━━ DATA FOR THE TASK

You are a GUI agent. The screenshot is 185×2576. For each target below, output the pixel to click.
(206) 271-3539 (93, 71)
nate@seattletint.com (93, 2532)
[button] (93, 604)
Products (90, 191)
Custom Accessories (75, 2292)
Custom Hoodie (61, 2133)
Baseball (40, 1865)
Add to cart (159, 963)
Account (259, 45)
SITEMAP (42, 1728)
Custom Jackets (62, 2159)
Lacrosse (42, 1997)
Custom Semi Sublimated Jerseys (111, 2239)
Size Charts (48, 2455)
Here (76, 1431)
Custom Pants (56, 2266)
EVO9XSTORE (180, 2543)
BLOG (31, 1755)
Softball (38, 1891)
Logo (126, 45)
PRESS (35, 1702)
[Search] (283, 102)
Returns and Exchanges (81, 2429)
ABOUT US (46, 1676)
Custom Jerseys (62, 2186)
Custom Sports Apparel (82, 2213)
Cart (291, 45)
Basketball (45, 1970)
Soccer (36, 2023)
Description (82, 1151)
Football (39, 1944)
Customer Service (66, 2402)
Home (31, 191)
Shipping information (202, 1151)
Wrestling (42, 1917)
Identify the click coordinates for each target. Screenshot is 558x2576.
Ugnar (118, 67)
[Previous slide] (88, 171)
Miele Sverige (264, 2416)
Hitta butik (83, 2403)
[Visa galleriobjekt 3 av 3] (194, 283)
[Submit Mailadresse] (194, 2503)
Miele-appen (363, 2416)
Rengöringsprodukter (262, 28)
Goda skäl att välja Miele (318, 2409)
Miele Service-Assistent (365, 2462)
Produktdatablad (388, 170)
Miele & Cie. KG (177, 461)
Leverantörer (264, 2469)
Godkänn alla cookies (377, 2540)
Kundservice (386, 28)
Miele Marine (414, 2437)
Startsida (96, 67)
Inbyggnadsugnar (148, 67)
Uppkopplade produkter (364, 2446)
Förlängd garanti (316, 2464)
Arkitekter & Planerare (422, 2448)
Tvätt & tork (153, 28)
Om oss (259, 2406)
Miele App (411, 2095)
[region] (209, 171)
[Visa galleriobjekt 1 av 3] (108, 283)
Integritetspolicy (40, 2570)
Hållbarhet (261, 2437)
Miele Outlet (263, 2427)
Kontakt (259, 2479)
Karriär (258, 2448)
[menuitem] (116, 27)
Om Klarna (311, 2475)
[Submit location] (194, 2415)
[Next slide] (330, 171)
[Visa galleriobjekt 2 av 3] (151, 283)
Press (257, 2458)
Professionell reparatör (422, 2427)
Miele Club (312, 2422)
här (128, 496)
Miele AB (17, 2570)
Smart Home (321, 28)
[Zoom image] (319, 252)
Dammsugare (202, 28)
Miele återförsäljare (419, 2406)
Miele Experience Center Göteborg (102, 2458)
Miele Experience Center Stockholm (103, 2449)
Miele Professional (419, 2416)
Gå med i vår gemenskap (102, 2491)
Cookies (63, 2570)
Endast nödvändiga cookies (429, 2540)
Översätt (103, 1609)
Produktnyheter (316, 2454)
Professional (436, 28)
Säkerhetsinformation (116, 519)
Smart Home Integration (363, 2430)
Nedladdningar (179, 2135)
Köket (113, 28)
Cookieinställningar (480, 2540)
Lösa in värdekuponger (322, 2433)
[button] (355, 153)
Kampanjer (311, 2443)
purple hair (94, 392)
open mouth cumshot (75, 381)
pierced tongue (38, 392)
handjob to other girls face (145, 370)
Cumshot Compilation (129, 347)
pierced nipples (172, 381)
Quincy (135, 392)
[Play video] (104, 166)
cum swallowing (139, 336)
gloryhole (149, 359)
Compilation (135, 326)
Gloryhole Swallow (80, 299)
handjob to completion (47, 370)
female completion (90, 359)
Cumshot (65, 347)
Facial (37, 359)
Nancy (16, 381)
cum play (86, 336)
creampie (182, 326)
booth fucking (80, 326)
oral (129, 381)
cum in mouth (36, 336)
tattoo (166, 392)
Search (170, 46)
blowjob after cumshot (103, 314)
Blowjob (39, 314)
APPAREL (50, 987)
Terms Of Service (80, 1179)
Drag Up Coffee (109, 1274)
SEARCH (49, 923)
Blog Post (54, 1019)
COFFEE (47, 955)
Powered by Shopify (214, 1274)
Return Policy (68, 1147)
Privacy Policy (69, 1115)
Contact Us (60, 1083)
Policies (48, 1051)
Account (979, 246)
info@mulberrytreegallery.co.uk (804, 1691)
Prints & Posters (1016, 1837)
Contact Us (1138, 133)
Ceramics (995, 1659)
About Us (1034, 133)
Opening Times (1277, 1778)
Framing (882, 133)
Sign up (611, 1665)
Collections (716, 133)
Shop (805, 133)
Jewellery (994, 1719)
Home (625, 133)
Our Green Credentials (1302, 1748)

━━━━

=== WORK TASK ===
Copy out only the lines of the records above from the one with "Cumshot (65, 347)" through the one with "Return Policy (68, 1147)", exactly as they stand, both included.

=== TASK RESPONSE ===
Cumshot (65, 347)
Facial (37, 359)
Nancy (16, 381)
cum play (86, 336)
creampie (182, 326)
booth fucking (80, 326)
oral (129, 381)
cum in mouth (36, 336)
tattoo (166, 392)
Search (170, 46)
blowjob after cumshot (103, 314)
Blowjob (39, 314)
APPAREL (50, 987)
Terms Of Service (80, 1179)
Drag Up Coffee (109, 1274)
SEARCH (49, 923)
Blog Post (54, 1019)
COFFEE (47, 955)
Powered by Shopify (214, 1274)
Return Policy (68, 1147)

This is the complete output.